Dr. Williams wasn’t alone in believing that epilepsy was an inherited mental defect that could result in criminal behavior. It was one of the conditions which some members of the medical community hoped to eradicate through involuntary sterilization and selective breeding. The social movement that endorsed such repugnant beliefs was known as Eugenics and was practiced in the United States for years before it became part of the Nazis plan to breed a race of Aryan Ubermensch (supermen).
Alsa was calm when she told Dr. Williams about the poisonings. She claimed that when she was a 4-year-old she had killed her twin siblings, and she had confessed to poisoning the food of the Platts family who had taken her and her younger sister in during their parents’ separation and divorce. She also confessed to killing Nettie Steele who had been her caretaker the previous year. Dr. Williams wasn’t convinced that Alsa was guilty of anything but an overactive imagination.
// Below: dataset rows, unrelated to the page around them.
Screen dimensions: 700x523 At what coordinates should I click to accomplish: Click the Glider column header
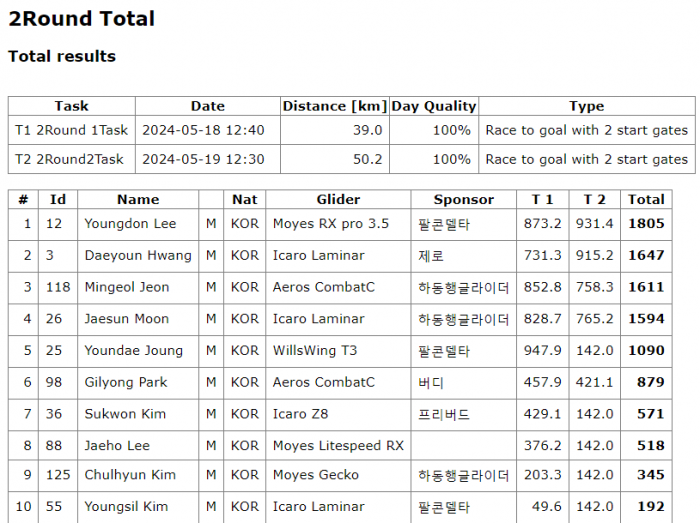tap(338, 199)
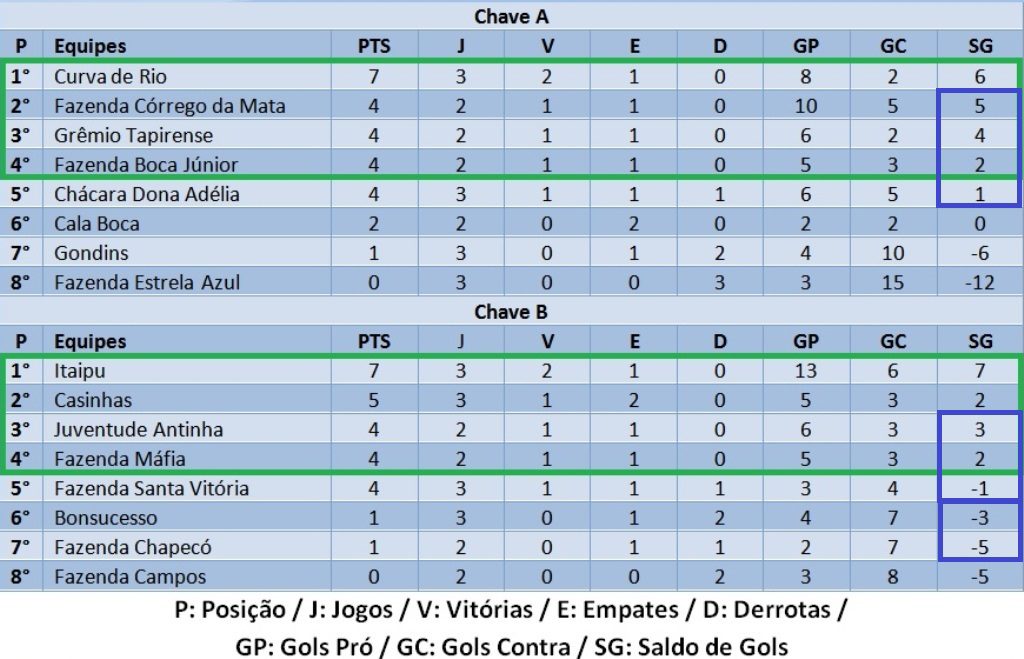Click the Fazenda Córrego da Mata team cell
This screenshot has width=1024, height=659.
click(x=169, y=106)
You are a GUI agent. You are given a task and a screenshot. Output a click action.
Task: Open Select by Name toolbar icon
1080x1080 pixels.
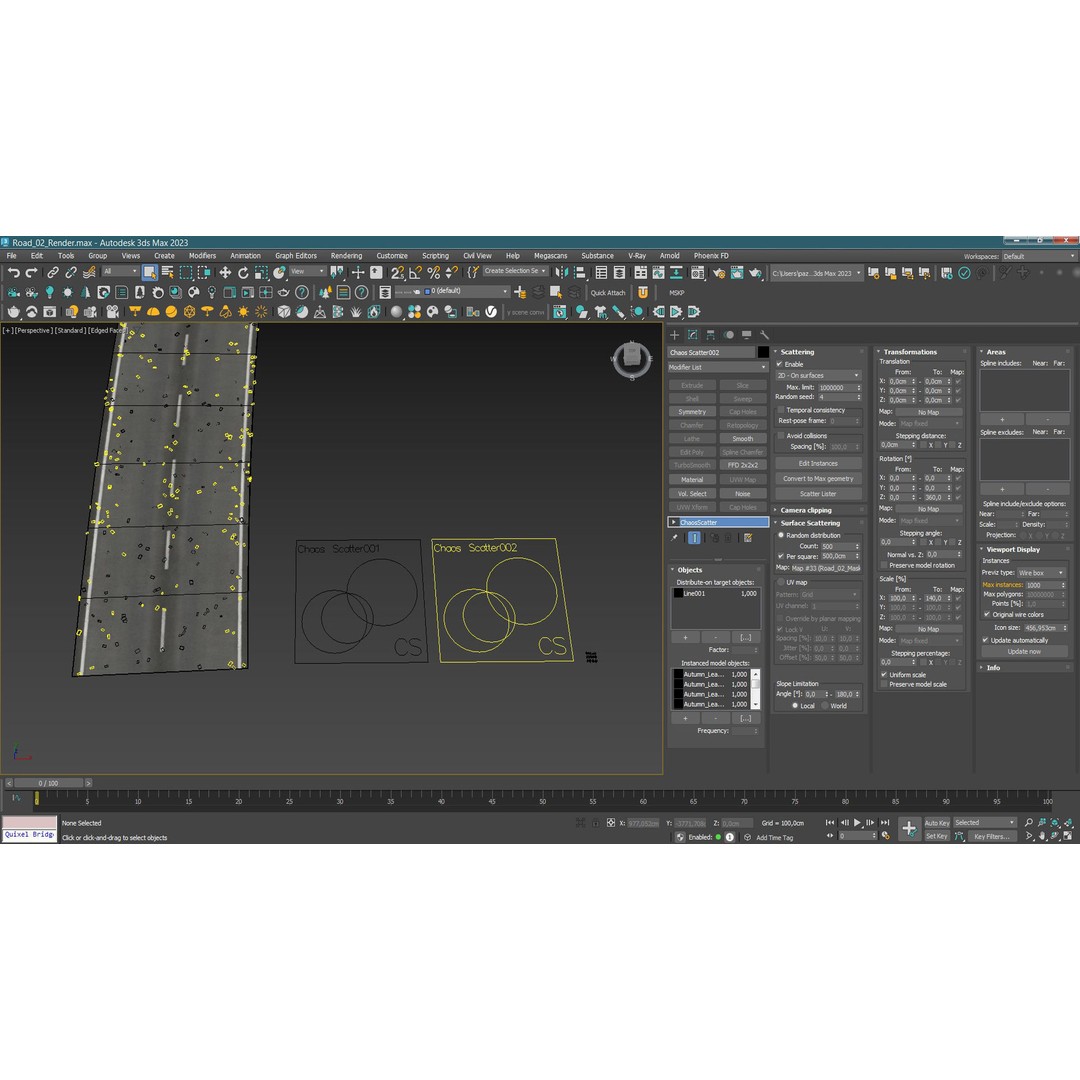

About her stories he said: “There is no doubt that she believes them. Until we have checked up on heredity and the child’s history we will be unable to understand just what the trouble is.”
Psychiatrists declared that Alsa was sane. Buron Fitts, the Chief Deputy District Attorney, didn’t seem to know what make of the girl. He said: “Frankly, I don’t know what to think. It’s the most extraordinary case I ever heard of. I don’t know whether to believe the child or not. Her stories sound improbable, but then there is the way she tells them. I just don’t what to think about it yet.”
Fitts wasn’t the only one confounded by Alsa’s confessions. The Lunacy Commission (no, I didn’t make that up), ruled that the child was mentally sick and bordering on insanity, but that she was not dangerously insane.
Claire finally spoke on her daughter’s behalf: “I do not believe Alsa’s story now. I suppose I have been impressionable, but Mrs. Platts was telling me these things all along and I usually believe the things people tell me.”
Dr. Paul Powers, an associate of members of the Lunacy Commission, spoke to reporters following the hearing. He said: “I think that half what the girl says is true and half false, but that her environment surely has not been the best.”
It was about time that the authorities looked into Alsa’s caretakers. It was Inez Platts who had charged Alsa with attempting to poison her family and no one seemed to have done anything other than take her word for it. During an interrogation Inez admitted that there was at least one night when Alsa was bound hand and foot.
The consensus was that both Alsa and Maxine would be better off away from the Platts’ home. Russell again expressed his belief in Alsa’s innocence: “My child will now be allowed to get the proper care and I am sure it is the best thing in the world for her. I think she is better away from the influences to which she has been subject, including her mother. I have nothing further to say. I will not capitalize in any way on my child.” Russell further denied earlier reports that he and Claire might reconcile. In fact he filed a petition in Juvenile Court asking that his youngest daughter, Maxine, be made a ward of the court until he could be granted full custody.
It was interesting that Russell included Claire as a negative influence in his daughters’ lives. The courts must have agreed with him because he was awarded custody of both Maxine and Alsa. In retrospect it seems obvious that Alsa’s unsettling confessions had been false—the product of twisted suggestions by an adult—but whether it was Claire or Inez it’s impossible to say.
Just because Alsa wasn’t really a Baby Borgia, doesn’t mean that there is no such thing as a killer kid. In May 1929, four years after Alsa made headlines in L.A., six-year-old Carl Newton Mahan was tried in eastern Kentucky for the murder of his friend, 8-year-old Cecil Van Hoose. The two had been out looking for scrap metal to sell. They fought over a piece of scrap and Cecil smacked Carl in the face with it. Carl shot Cecil to death with his father’s shotgun. He was sentenced to 15 years in reform school, but a judge issued a “writ of prohibition” which allowed him to remain free. There are other cases of kids who kill, but Alsa wasn’t one of them.
Alsa and Maxine must have been relieved when they moved to Orange County to live with Russell. As far as I can determine from census and other records once Alsa was away from the Platts’ and the influence of her mother she lived a normal life. She passed away in April 1994 at age 77.